Nerve terminals continuously maintain the synaptic vesicle cycle. Unknown mechanisms overcome the use-dependent damage of proteins. Cysteine String Protein-alpha (CSP-alpha) is a synaptic vesicle protein that prevents presynaptic neurodegeneration (Neuron 42:237-51,2004). In mice lacking CSP-alpha, we have studied hippocampal neurons in culture.

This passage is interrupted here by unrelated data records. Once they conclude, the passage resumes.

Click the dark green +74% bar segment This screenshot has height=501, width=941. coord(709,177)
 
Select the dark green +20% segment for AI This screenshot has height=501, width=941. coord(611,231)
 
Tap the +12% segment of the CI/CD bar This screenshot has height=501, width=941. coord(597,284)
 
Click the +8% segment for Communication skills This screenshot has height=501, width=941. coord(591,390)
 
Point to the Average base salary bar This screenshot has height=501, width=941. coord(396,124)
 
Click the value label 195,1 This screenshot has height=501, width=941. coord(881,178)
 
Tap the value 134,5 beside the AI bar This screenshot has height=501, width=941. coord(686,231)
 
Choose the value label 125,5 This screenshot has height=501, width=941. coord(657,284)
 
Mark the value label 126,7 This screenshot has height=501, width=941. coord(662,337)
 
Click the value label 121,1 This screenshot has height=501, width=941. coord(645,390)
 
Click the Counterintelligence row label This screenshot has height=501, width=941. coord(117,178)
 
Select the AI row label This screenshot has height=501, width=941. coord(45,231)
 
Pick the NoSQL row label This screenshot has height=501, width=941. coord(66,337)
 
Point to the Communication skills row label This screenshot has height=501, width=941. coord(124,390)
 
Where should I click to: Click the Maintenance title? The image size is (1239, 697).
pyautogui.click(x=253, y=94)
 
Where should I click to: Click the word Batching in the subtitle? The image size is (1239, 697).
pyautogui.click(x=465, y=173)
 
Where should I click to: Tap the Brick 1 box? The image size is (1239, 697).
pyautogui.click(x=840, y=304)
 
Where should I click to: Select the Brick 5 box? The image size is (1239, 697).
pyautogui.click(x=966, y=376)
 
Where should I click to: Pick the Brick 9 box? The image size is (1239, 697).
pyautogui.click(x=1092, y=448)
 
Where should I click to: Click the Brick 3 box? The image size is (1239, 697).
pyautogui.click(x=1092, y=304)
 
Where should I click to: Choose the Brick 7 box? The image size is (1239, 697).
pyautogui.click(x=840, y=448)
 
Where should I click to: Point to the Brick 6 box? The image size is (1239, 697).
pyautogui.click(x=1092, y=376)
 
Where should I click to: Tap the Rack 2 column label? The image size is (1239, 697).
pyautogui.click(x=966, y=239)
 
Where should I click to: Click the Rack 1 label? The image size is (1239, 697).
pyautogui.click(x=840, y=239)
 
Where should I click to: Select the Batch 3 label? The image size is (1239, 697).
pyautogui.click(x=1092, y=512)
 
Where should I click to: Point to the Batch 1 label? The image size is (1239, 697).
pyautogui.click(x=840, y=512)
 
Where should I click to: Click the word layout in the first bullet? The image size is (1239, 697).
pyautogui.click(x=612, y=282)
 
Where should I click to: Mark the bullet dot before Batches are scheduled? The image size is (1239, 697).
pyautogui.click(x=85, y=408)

Low density autaptic cultures display a robust synaptic transmission and, after two weeks, a subtle decrease in EPSC size. Higher density cultures where synaptic contacts form between multiple neurons, display several alterations: (i) smaller size of the recycling vesicle pool (FM4-64), (ii) a progressive decrease in the density of synaptic punctae and (iii) a strikingly reduction in the size of spontaneous AMPA-mEPSCs after 30 days in culture. Our results indicate that, in conventional cultures, the absence of CSP-alpha leads to a progressive neurodegenerative phenotype similar to the "in vivo" phenotype in mice. That phenotype in culture is ideally suited to investigate the protective role of CSP-alpha against synaptic activity overloads. We are also pursuing the identification of synaptic vesicle cycle alterations that precede morphological degeneration. We have generated Thy-1 transgenic mice that, lack CSP-alpha and express synaptopHluorin, a pH-sensitive GFP that reports fluorescence changes due to exo- and endocytosis. This approach is turning out to be sensitive enough to uncover alterations in synaptic vesicle exo- and endocytosis at the neuromuscular junction that only appear after the second week of life. Support: HFSP and Spanish Ministries of Education and Science and Health (BFU2005-08130, Juan de la Cierva, FPU and BEFI).